**Task objective:**
The lines you should transcribe are those from the one containing "Instruction: Select the 設計値 cell for 点-点距離002" to the end of the listing below, exactly, with pictures left out.
Start of Supplied records
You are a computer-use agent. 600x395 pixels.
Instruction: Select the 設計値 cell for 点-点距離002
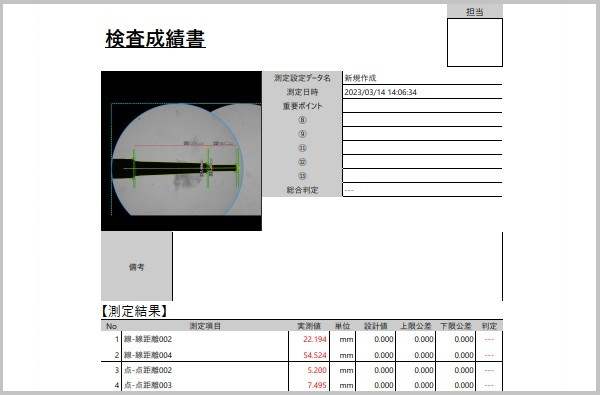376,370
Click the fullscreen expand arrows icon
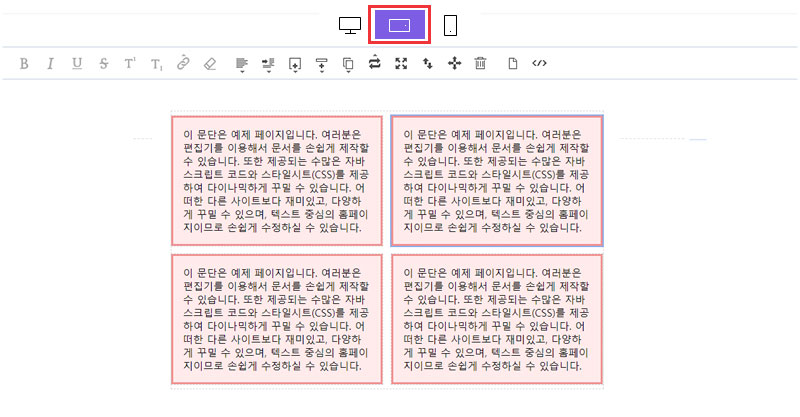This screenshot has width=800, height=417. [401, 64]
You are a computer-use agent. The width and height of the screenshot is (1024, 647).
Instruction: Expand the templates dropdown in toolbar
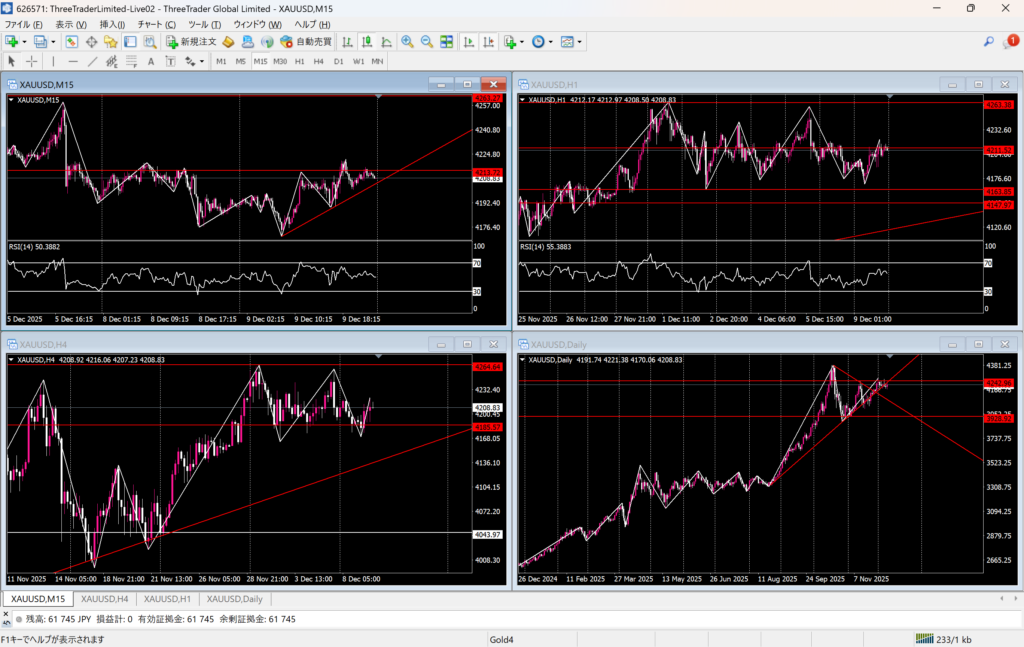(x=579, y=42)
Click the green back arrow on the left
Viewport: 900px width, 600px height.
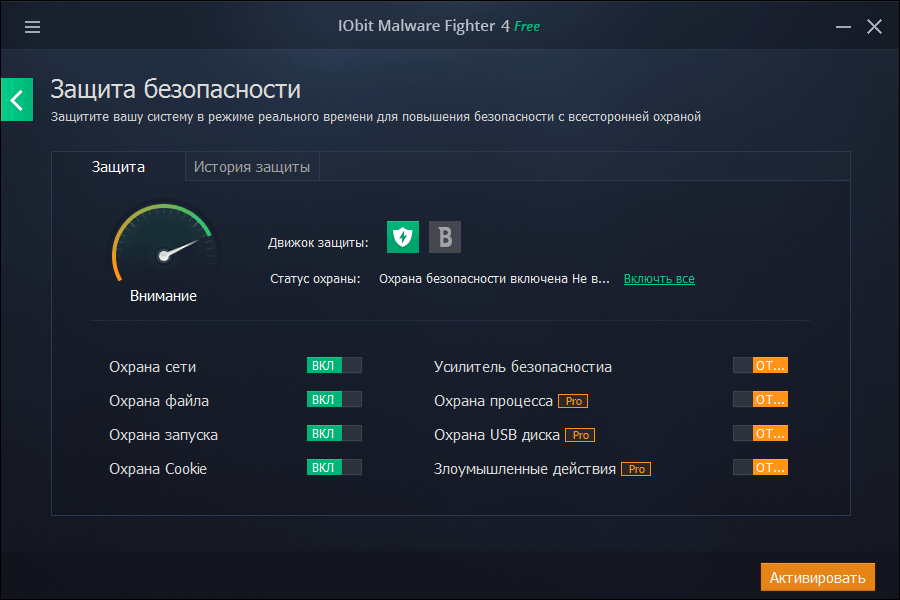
End of Supplied records
**Response area:**
Instruction: Select the 設計値 cell for 点-点距離002
376,370
Click the fullscreen expand arrows icon
This screenshot has width=800, height=417. [401, 64]
You are a computer-use agent. The width and height of the screenshot is (1024, 647).
Instruction: Expand the templates dropdown in toolbar
(x=579, y=42)
Click the green back arrow on the left
Viewport: 900px width, 600px height.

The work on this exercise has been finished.